--- DATA FOR THIS EXERCISE Enclosed Below ---

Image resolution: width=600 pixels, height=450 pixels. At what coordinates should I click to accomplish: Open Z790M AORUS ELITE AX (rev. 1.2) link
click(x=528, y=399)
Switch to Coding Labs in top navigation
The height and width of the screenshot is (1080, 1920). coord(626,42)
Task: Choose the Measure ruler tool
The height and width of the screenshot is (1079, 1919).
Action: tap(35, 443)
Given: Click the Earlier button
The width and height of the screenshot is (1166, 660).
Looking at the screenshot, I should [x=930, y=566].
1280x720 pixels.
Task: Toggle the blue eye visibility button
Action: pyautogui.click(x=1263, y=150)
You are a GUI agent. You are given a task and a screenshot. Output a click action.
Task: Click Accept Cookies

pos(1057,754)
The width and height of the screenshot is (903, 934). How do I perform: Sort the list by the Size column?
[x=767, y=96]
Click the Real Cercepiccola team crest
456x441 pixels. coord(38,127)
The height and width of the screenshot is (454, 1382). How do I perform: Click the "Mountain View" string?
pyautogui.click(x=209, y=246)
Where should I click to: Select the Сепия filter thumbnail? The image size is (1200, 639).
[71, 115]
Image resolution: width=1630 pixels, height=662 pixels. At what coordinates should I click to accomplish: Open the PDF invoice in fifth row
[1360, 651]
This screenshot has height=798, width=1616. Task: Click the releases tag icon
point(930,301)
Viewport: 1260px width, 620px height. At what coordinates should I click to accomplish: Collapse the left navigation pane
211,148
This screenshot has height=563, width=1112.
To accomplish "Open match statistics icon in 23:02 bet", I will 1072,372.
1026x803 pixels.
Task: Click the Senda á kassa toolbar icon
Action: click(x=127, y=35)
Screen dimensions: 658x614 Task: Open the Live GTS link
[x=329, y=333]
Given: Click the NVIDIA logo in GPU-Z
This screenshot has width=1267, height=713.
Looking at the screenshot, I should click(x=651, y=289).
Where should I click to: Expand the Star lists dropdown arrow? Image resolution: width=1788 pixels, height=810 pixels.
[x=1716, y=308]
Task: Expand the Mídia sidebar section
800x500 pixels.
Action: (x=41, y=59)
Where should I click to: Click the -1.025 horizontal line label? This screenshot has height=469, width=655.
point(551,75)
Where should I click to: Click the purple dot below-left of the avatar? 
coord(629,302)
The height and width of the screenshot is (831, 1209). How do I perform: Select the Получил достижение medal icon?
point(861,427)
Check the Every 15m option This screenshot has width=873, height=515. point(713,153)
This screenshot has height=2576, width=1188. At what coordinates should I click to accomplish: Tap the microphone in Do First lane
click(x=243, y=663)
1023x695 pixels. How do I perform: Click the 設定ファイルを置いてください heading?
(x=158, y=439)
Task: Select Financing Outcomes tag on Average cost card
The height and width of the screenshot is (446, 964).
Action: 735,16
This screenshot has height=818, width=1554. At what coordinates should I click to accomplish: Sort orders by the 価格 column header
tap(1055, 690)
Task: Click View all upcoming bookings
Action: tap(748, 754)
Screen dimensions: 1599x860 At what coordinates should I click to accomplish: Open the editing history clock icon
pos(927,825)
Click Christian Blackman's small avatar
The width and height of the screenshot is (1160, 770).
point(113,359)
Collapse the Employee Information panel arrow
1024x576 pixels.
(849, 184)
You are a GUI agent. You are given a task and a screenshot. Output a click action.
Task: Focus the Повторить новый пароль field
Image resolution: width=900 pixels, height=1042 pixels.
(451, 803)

--- End of Enclosed DATA FOR THIS EXERCISE ---

* [WORK INSTRUCTION]
Return all of the data precisely as it appears.

* [EXPECTED ANSWER]
Image resolution: width=600 pixels, height=450 pixels. At what coordinates should I click to accomplish: Open Z790M AORUS ELITE AX (rev. 1.2) link
click(x=528, y=399)
Switch to Coding Labs in top navigation
The height and width of the screenshot is (1080, 1920). coord(626,42)
Task: Choose the Measure ruler tool
The height and width of the screenshot is (1079, 1919).
Action: tap(35, 443)
Given: Click the Earlier button
The width and height of the screenshot is (1166, 660).
Looking at the screenshot, I should [x=930, y=566].
1280x720 pixels.
Task: Toggle the blue eye visibility button
Action: pyautogui.click(x=1263, y=150)
You are a GUI agent. You are given a task and a screenshot. Output a click action.
Task: Click Accept Cookies

pos(1057,754)
The width and height of the screenshot is (903, 934). How do I perform: Sort the list by the Size column?
[x=767, y=96]
Click the Real Cercepiccola team crest
456x441 pixels. coord(38,127)
The height and width of the screenshot is (454, 1382). How do I perform: Click the "Mountain View" string?
pyautogui.click(x=209, y=246)
Where should I click to: Select the Сепия filter thumbnail? The image size is (1200, 639).
[71, 115]
Image resolution: width=1630 pixels, height=662 pixels. At what coordinates should I click to accomplish: Open the PDF invoice in fifth row
[1360, 651]
This screenshot has height=798, width=1616. Task: Click the releases tag icon
point(930,301)
Viewport: 1260px width, 620px height. At what coordinates should I click to accomplish: Collapse the left navigation pane
211,148
This screenshot has height=563, width=1112.
To accomplish "Open match statistics icon in 23:02 bet", I will 1072,372.
1026x803 pixels.
Task: Click the Senda á kassa toolbar icon
Action: click(x=127, y=35)
Screen dimensions: 658x614 Task: Open the Live GTS link
[x=329, y=333]
Given: Click the NVIDIA logo in GPU-Z
This screenshot has width=1267, height=713.
Looking at the screenshot, I should click(x=651, y=289).
Where should I click to: Expand the Star lists dropdown arrow? Image resolution: width=1788 pixels, height=810 pixels.
[x=1716, y=308]
Task: Expand the Mídia sidebar section
800x500 pixels.
Action: (x=41, y=59)
Where should I click to: Click the -1.025 horizontal line label? This screenshot has height=469, width=655.
point(551,75)
Where should I click to: Click the purple dot below-left of the avatar? 
coord(629,302)
The height and width of the screenshot is (831, 1209). How do I perform: Select the Получил достижение medal icon?
point(861,427)
Check the Every 15m option This screenshot has width=873, height=515. point(713,153)
This screenshot has height=2576, width=1188. At what coordinates should I click to accomplish: Tap the microphone in Do First lane
click(x=243, y=663)
1023x695 pixels. How do I perform: Click the 設定ファイルを置いてください heading?
(x=158, y=439)
Task: Select Financing Outcomes tag on Average cost card
The height and width of the screenshot is (446, 964).
Action: 735,16
This screenshot has height=818, width=1554. At what coordinates should I click to accomplish: Sort orders by the 価格 column header
tap(1055, 690)
Task: Click View all upcoming bookings
Action: tap(748, 754)
Screen dimensions: 1599x860 At what coordinates should I click to accomplish: Open the editing history clock icon
pos(927,825)
Click Christian Blackman's small avatar
The width and height of the screenshot is (1160, 770).
point(113,359)
Collapse the Employee Information panel arrow
1024x576 pixels.
(849, 184)
You are a GUI agent. You are given a task and a screenshot. Output a click action.
Task: Focus the Повторить новый пароль field
Image resolution: width=900 pixels, height=1042 pixels.
(451, 803)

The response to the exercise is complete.